“TfL expects £1bn deficit by next year”.
That was the headline in an article in today’s Financial Times. Apparently they have seen an internal email written by finance director Patrick Doig that the organisation faced an operating loss of £968 million in 2018/19 which he said was “clearly not a sustainable position…”. The deficit in the current financial year is expected to be £785 million this year which shows how rapidly its position is being eroded.
There are several reasons given for this erosion in their financial position – the Mayor freezing public transport fares (estimated cost £640m) did not help, but the big problem is falling revenue from users. Both bus and underground journey numbers have been unexpectedly falling.

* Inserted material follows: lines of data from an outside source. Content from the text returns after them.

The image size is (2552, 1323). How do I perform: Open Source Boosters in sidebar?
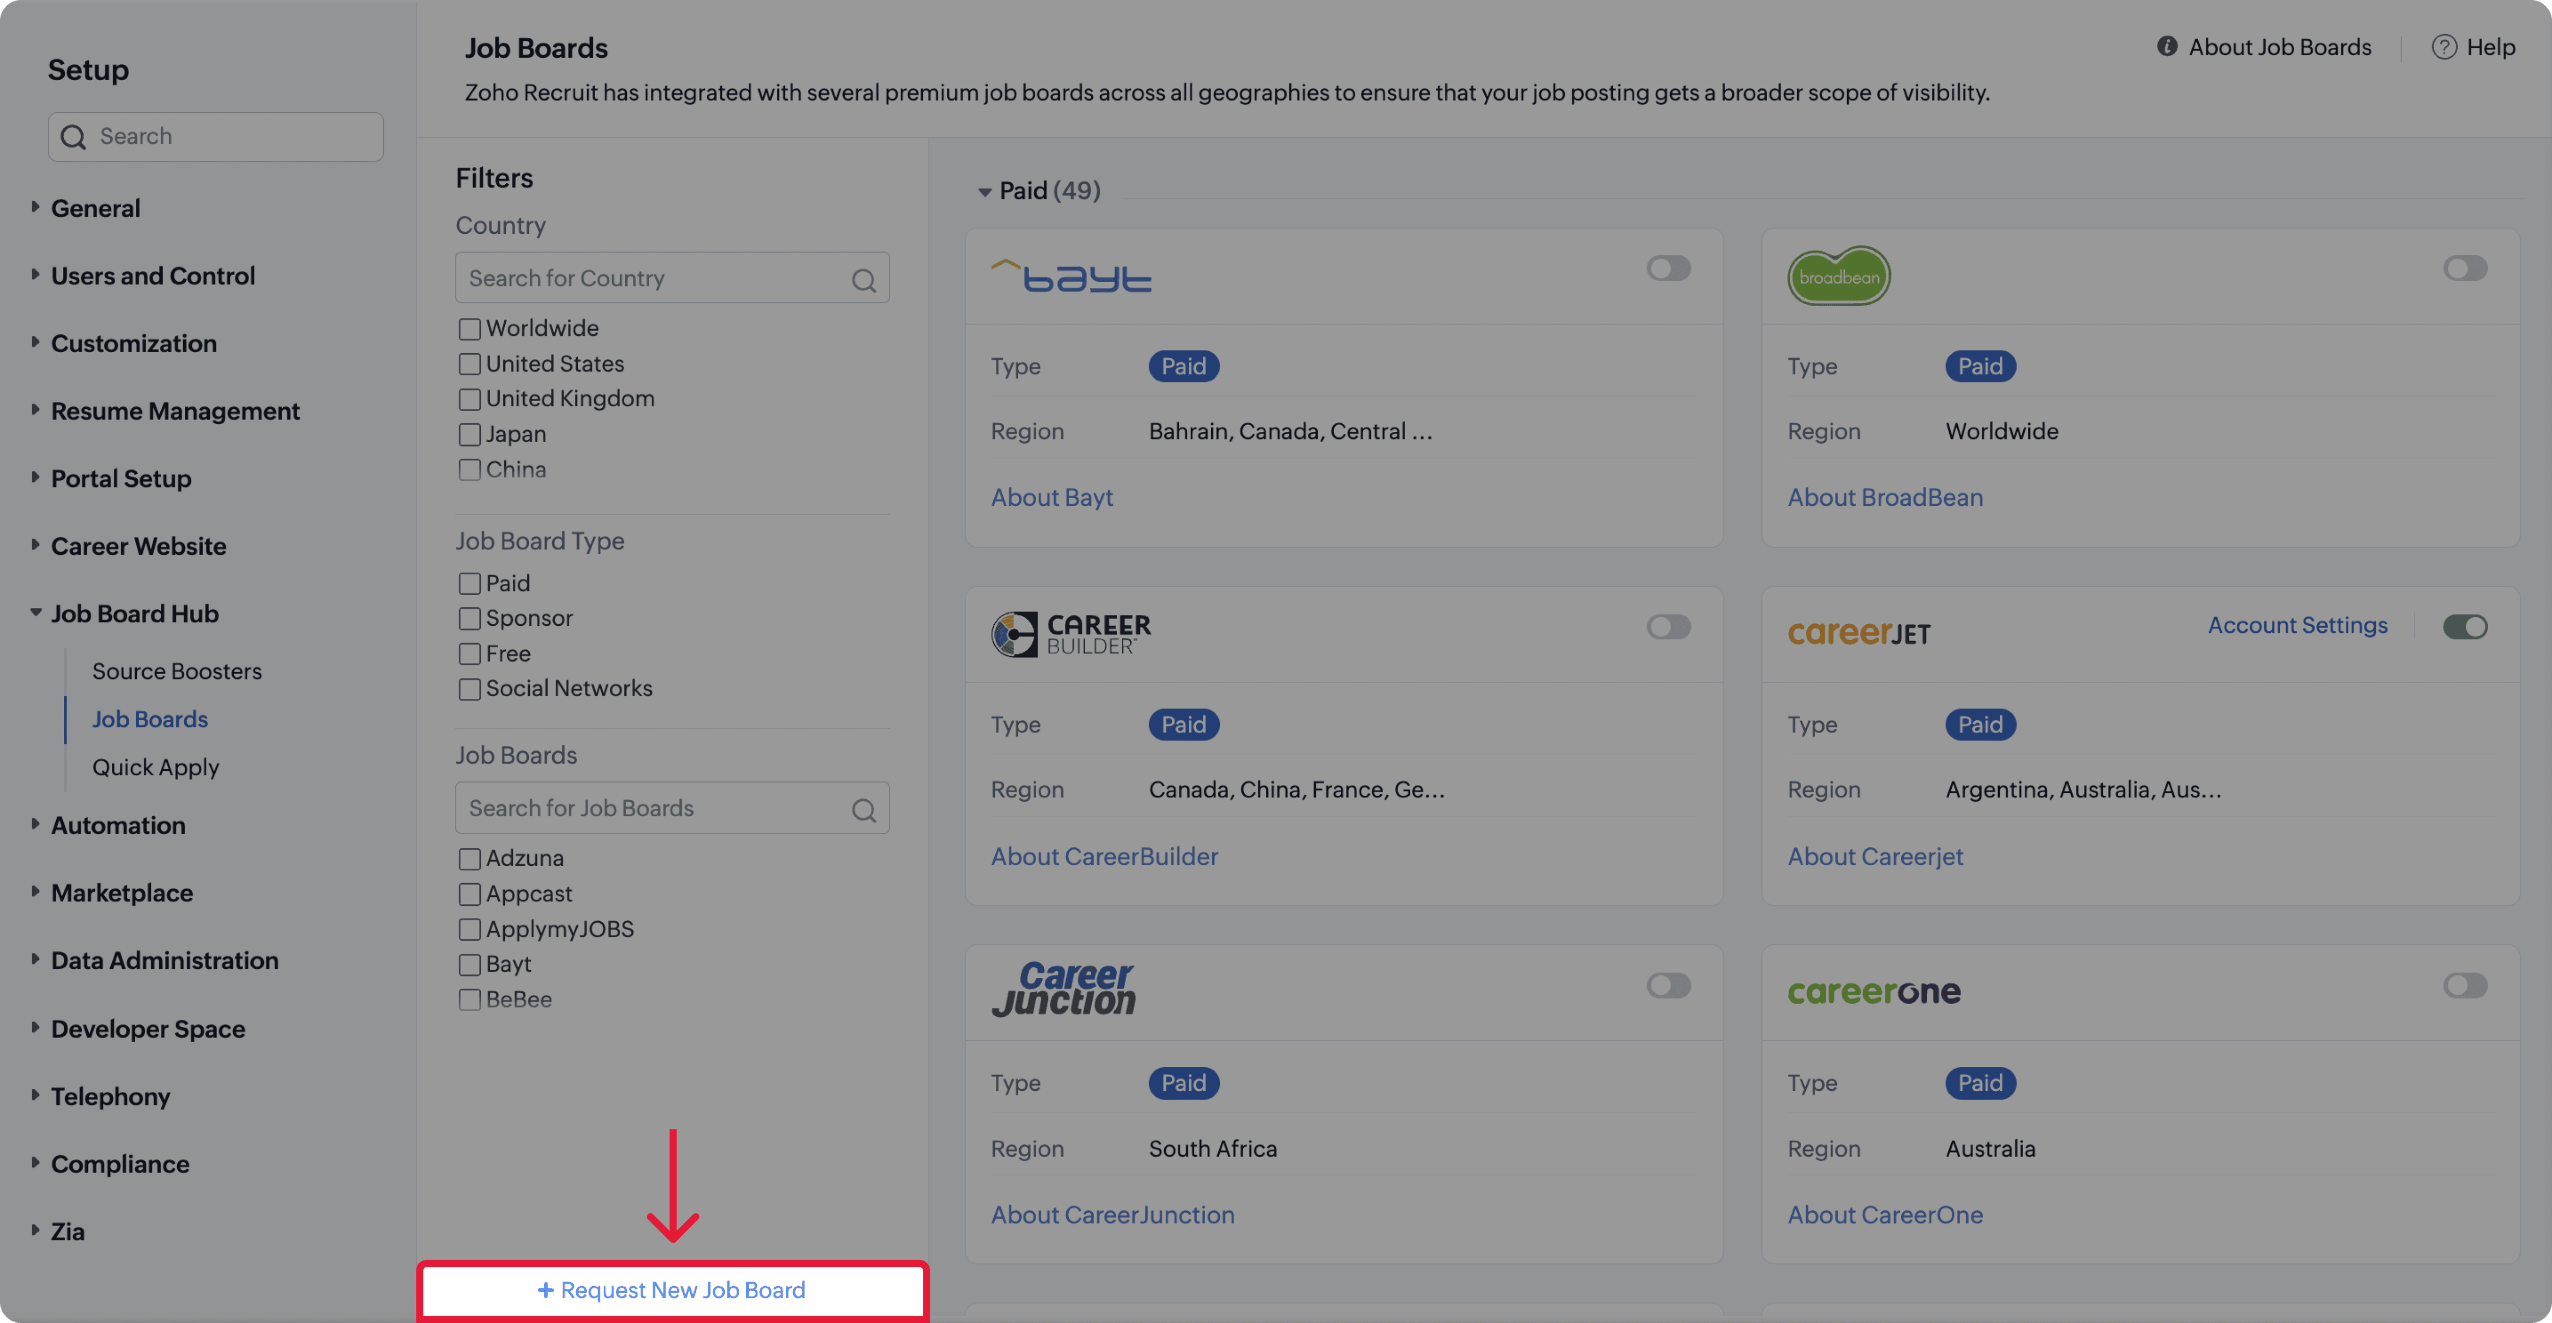[177, 671]
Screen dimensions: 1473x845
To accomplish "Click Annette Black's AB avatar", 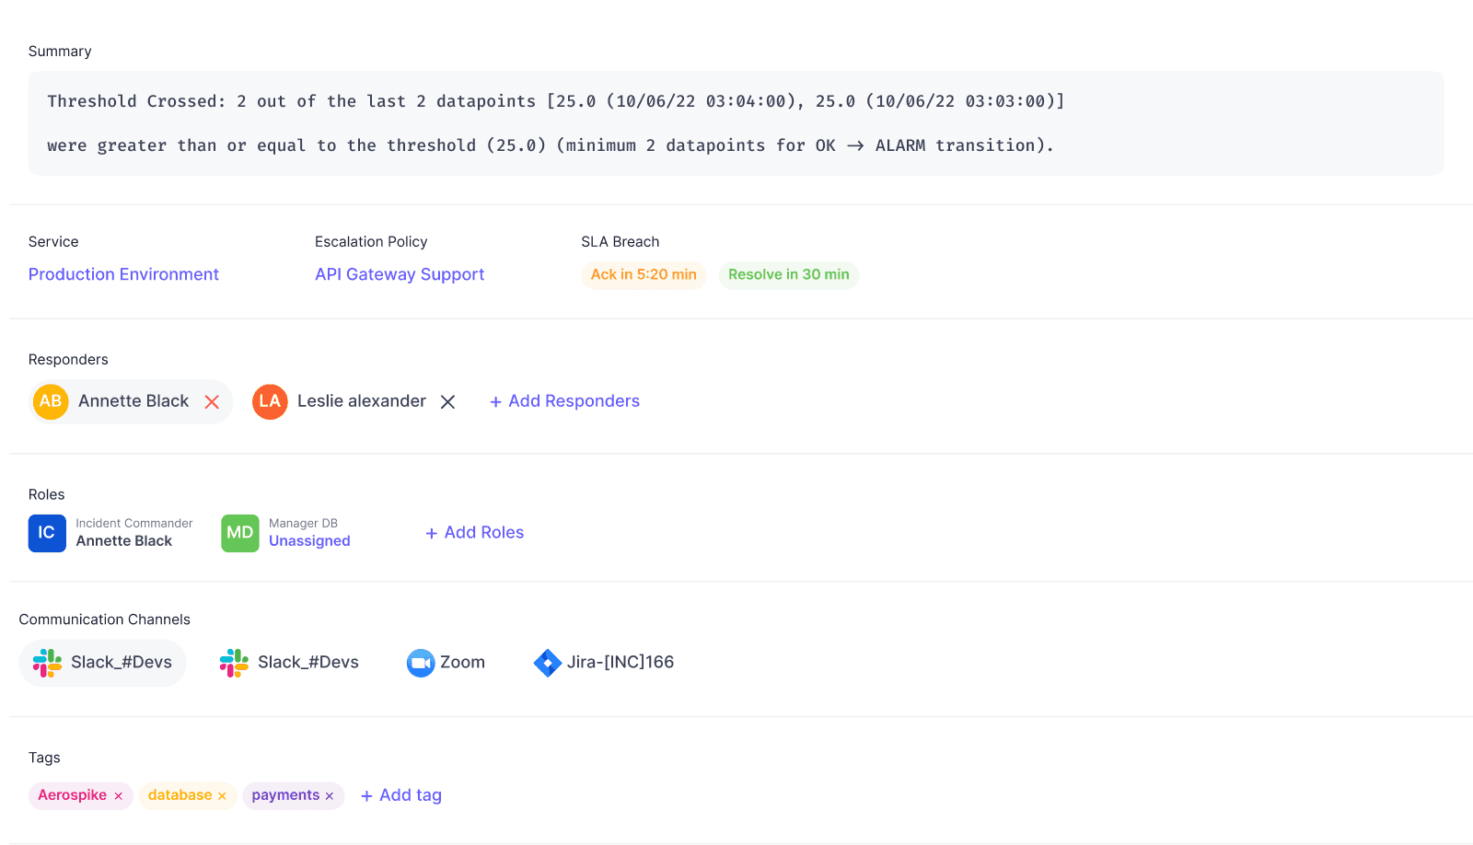I will (50, 401).
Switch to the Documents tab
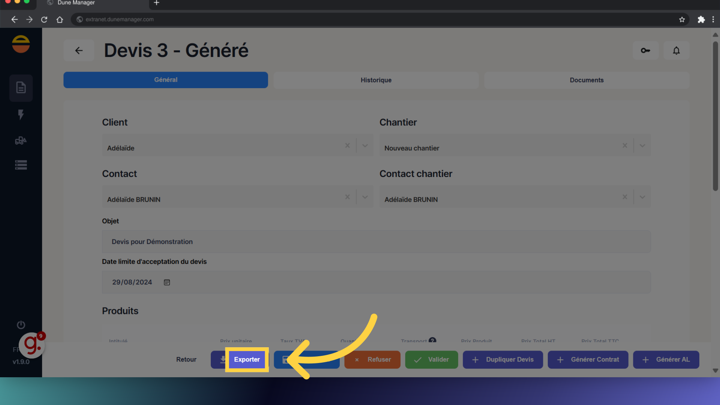Screen dimensions: 720x405 [587, 80]
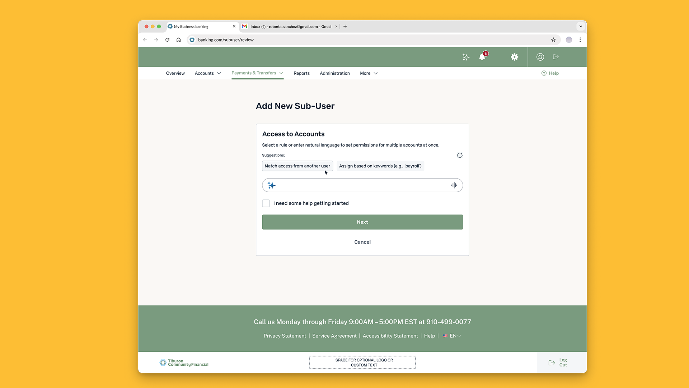Switch to the Gmail Inbox tab
This screenshot has width=689, height=388.
click(x=290, y=27)
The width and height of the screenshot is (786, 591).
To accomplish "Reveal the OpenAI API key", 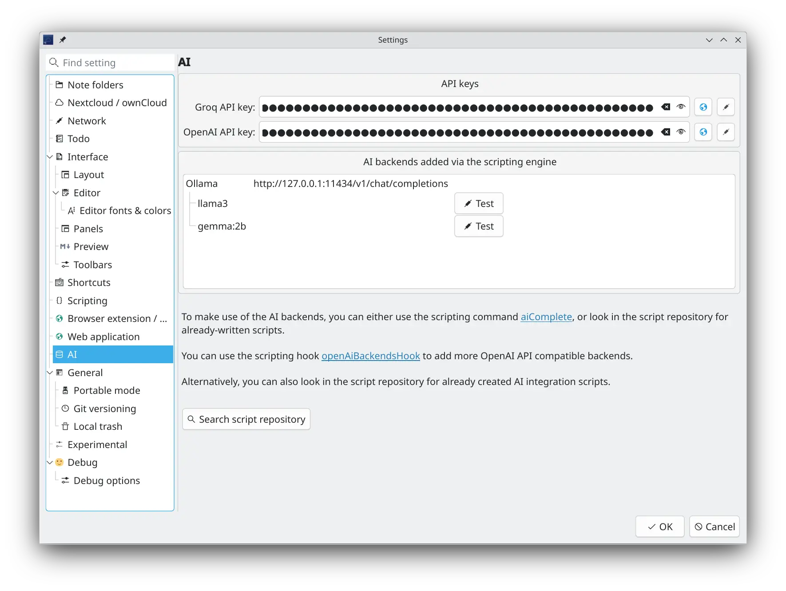I will (x=681, y=132).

Is this because more people are not travelling, e.g. doing internet shopping and working from home? Or is it because they have chosen to travel by bike (usage is growing), or find it is as cheap and a lot more comfortable to call Uber? Or perhaps it’s because some London residents are selling up and moving to the country with house prices peaking in London, or returning to homes in the rest of Europe. Perhaps those French, Polish, Romanian and other residents are worried about their future after Brexit? Perhaps they just got tired of life in London, unlike Dr Johnson who did not have to suffer the mediocre standards in TfL’s public transport provision.
The Mayor has only recently published his Business Plan for the years to 2022/23. But you can see exactly why the Mayor is so keen to raise as much as £300 million from Londoners via the Ultra Low Emission Zone (ULEZ) charges. As we have said before, the ULEZ is about money, not about improving the health of the population or cleaning up London’s air.
A comment in the FT article from Gareth Bacon, London Assembly Conservative Members, said there was now “serious cause for concern” about Mr Khan’s “cavalier” financial stewardship of TfL.